## Stated exercise
Reproduce the material verbatim, starting with the line containing "The width and" and ending with the line containing "Delete selected features using the trash icon", with both of those lines included. Omit the pictures from your reproduction.

## Dataset content
* * *
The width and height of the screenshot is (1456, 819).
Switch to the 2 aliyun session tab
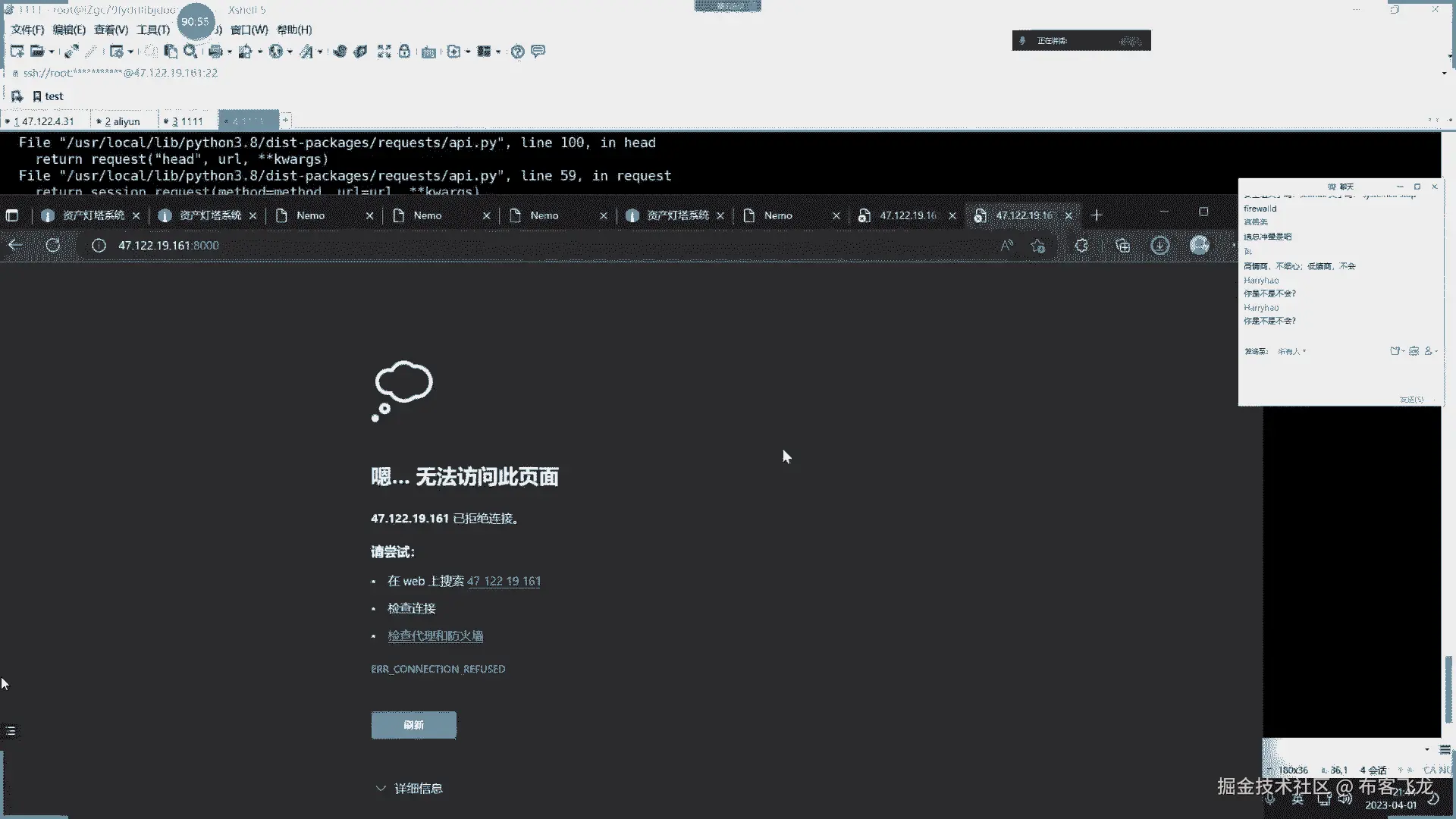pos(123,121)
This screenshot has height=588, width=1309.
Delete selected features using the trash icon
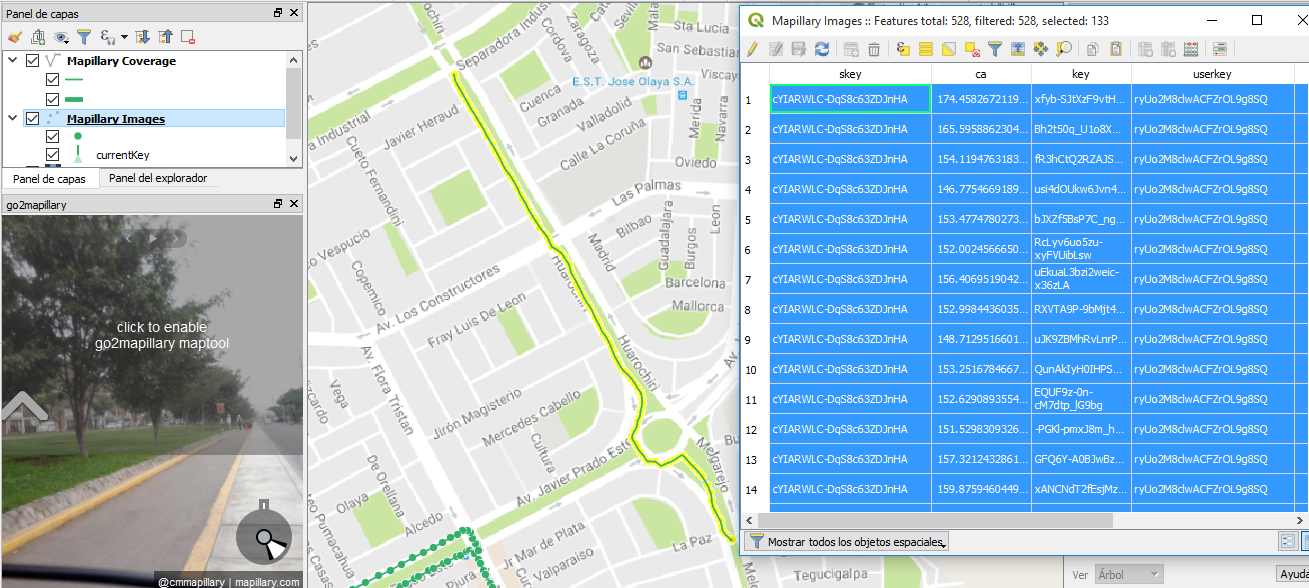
* * *
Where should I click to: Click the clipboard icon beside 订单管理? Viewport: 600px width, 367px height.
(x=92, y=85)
* * *
## Result
The width and height of the screenshot is (1456, 819).
Switch to the 2 aliyun session tab
pos(123,121)
This screenshot has height=588, width=1309.
Delete selected features using the trash icon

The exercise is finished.